### Excerpted passage
───

# General > General Knives & Blades >  What's with the Gerber-hate?

## hajta

I have a couple of Gerber folders. I think they are great for the price to be honest. I have never tried batoning one, hammered one into a log and bent it sideways or anything like that. But for tasks suitable for a folding knife, they have all been good. But when I try searching for reviews online they all seem negative (or made by children),
Now, maybe they are worse than what they used to be? I don't know. Tell me, why does everyone seem to hate Gerber?

----------


## hunter63

> I have a couple of Gerber folders. I think they are great for the price to be honest. I have never tried batoning one, hammered one into a log and bent it sideways or anything like that. But for tasks suitable for a folding knife, they have all been good. But when I try searching for reviews online they all seem negative (or made by children),
> Now, maybe they are worse than what they used to be? I don't know. *Tell me, why does everyone seem to hate Gerber*?


Who is "everyone"?
Any links?

I guess i'll have to take your word for it...as I haven't seen many review good or bad.
Have a Gerber "Touche' belt buckle (actually 2) that isn't made any more, a couple of multi tools, and a little skeleton folder.


They maybe another brand name that was bought up and now made in China?

When I called the about a replacement knife to the belt buckle....was in the USA and the guy tried to locate that part.....
No parts around as they quit making it in 1988.

They were just not high on my list....way too may options out there.

----------


## hajta

Sorry, this is pretty much the only english speaking forum I'm on, should have thought of that. The asians makes allright knives though? Fällkniven is made in Japan these days, but yeah, just stuck my mind, the last one I tried was crap. If I had payed a Gerber-price for it, I would have shrugged and sharpened it up though. A buckle knife? Awesome, never seen anything like that.

───

### Given exercise 1
Please put the lines of the listing, from the line with "This screenshot has height=230, width=400." through the end of the listing, into a numbered list, omitting blank lines and leaving out the pictures.

### Provided records
───

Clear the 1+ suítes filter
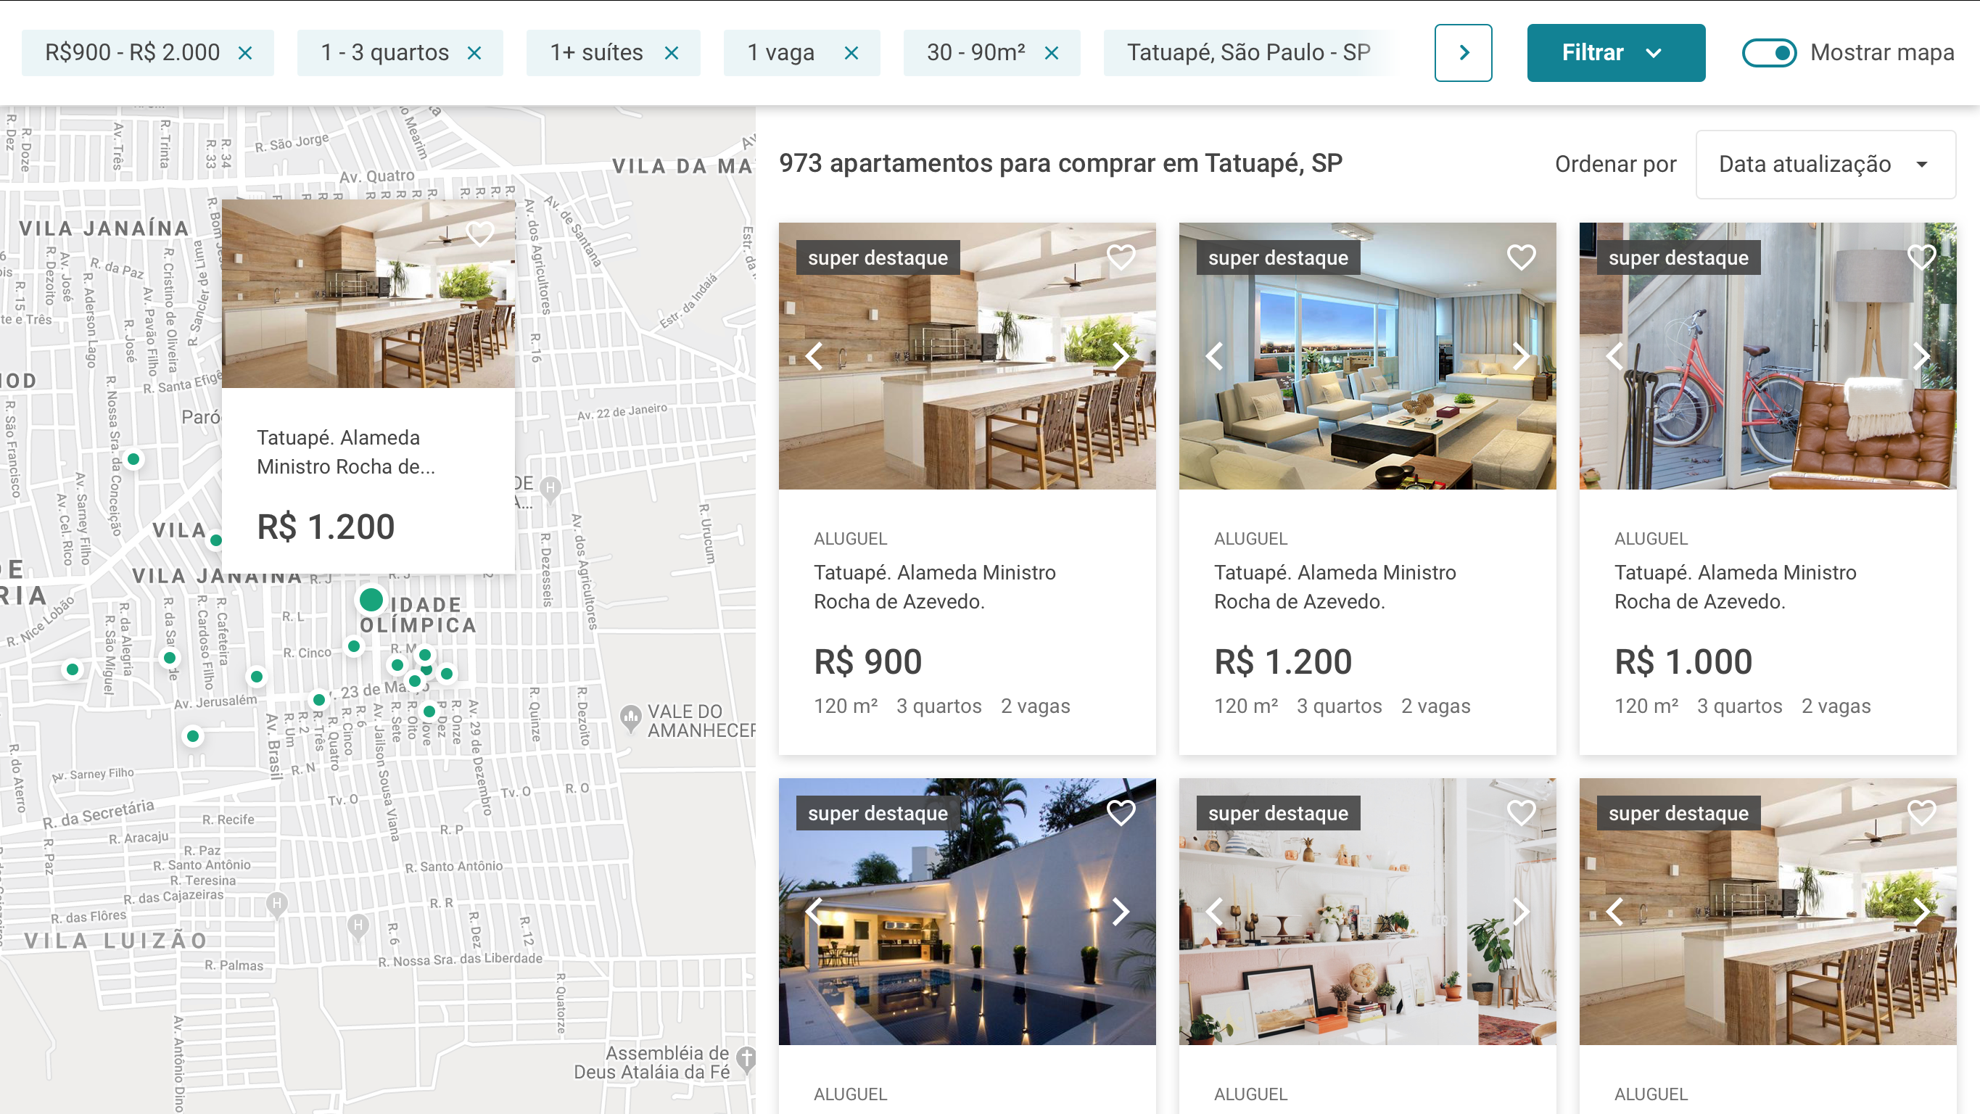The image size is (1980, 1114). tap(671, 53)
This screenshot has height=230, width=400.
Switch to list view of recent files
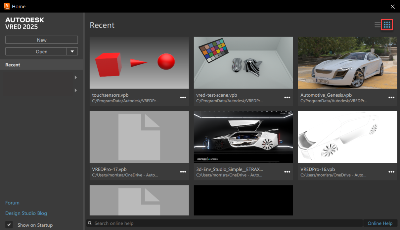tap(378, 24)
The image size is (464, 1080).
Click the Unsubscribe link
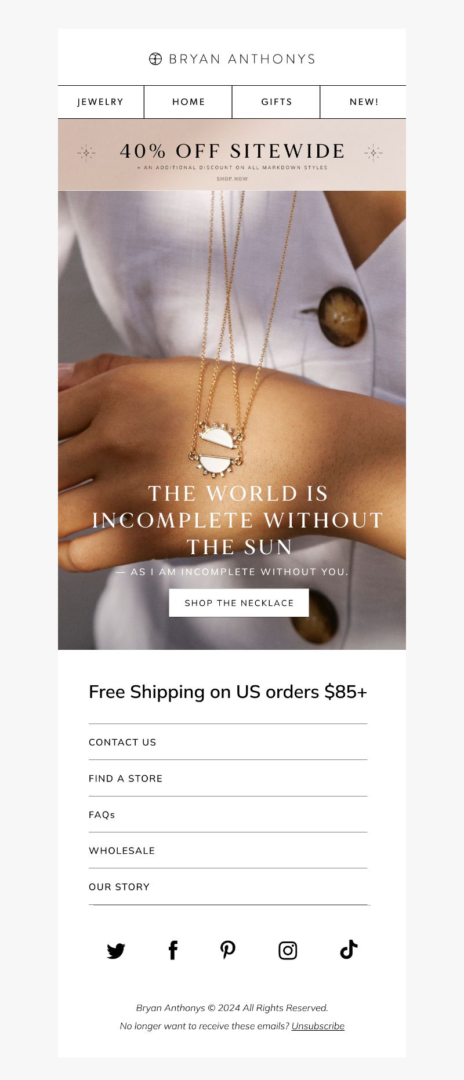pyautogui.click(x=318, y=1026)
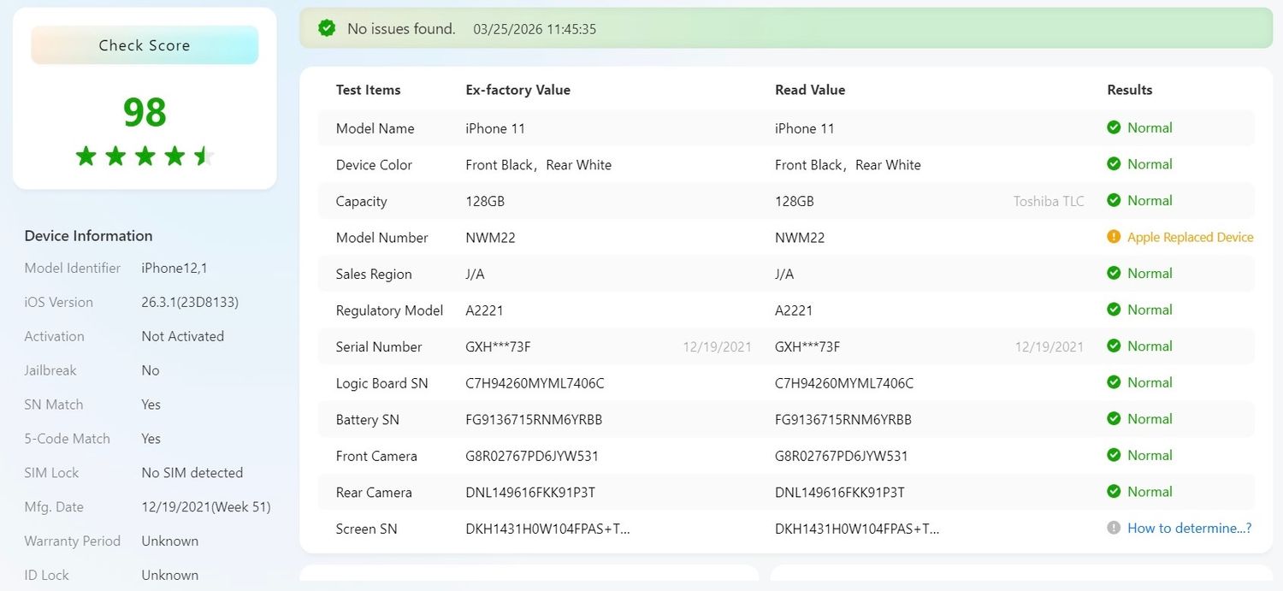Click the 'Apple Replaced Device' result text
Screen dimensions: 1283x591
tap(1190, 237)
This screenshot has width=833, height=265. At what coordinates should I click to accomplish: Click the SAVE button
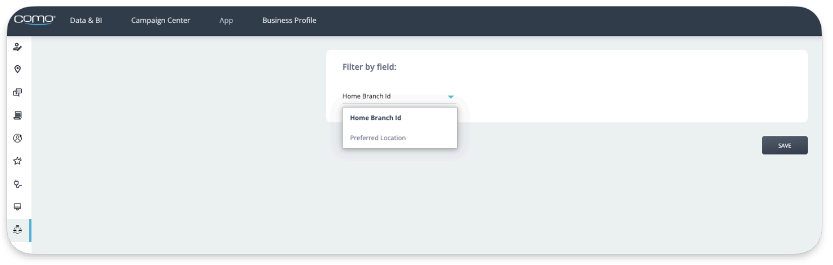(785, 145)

───

### Given exercise 2
Duplicate the whole forum thread on Gerber knives word for word.

### Task result 1
1. This screenshot has height=230, width=400.
2. Switch to list view of recent files
3. tap(378, 24)
4. The image size is (464, 1080).
5. Click the Unsubscribe link
6. pyautogui.click(x=318, y=1026)
7. Click the 'Apple Replaced Device' result text
8. Screen dimensions: 1283x591
9. tap(1190, 237)
10. This screenshot has width=833, height=265. At what coordinates should I click to accomplish: Click the SAVE button
11. (785, 145)

### Task result 2
# General > General Knives & Blades >  What's with the Gerber-hate?

## hajta

I have a couple of Gerber folders. I think they are great for the price to be honest. I have never tried batoning one, hammered one into a log and bent it sideways or anything like that. But for tasks suitable for a folding knife, they have all been good. But when I try searching for reviews online they all seem negative (or made by children),
Now, maybe they are worse than what they used to be? I don't know. Tell me, why does everyone seem to hate Gerber?

----------


## hunter63

> I have a couple of Gerber folders. I think they are great for the price to be honest. I have never tried batoning one, hammered one into a log and bent it sideways or anything like that. But for tasks suitable for a folding knife, they have all been good. But when I try searching for reviews online they all seem negative (or made by children),
> Now, maybe they are worse than what they used to be? I don't know. *Tell me, why does everyone seem to hate Gerber*?


Who is "everyone"?
Any links?

I guess i'll have to take your word for it...as I haven't seen many review good or bad.
Have a Gerber "Touche' belt buckle (actually 2) that isn't made any more, a couple of multi tools, and a little skeleton folder.


They maybe another brand name that was bought up and now made in China?

When I called the about a replacement knife to the belt buckle....was in the USA and the guy tried to locate that part.....
No parts around as they quit making it in 1988.

They were just not high on my list....way too may options out there.

----------


## hajta

Sorry, this is pretty much the only english speaking forum I'm on, should have thought of that. The asians makes allright knives though? Fällkniven is made in Japan these days, but yeah, just stuck my mind, the last one I tried was crap. If I had payed a Gerber-price for it, I would have shrugged and sharpened it up though. A buckle knife? Awesome, never seen anything like that.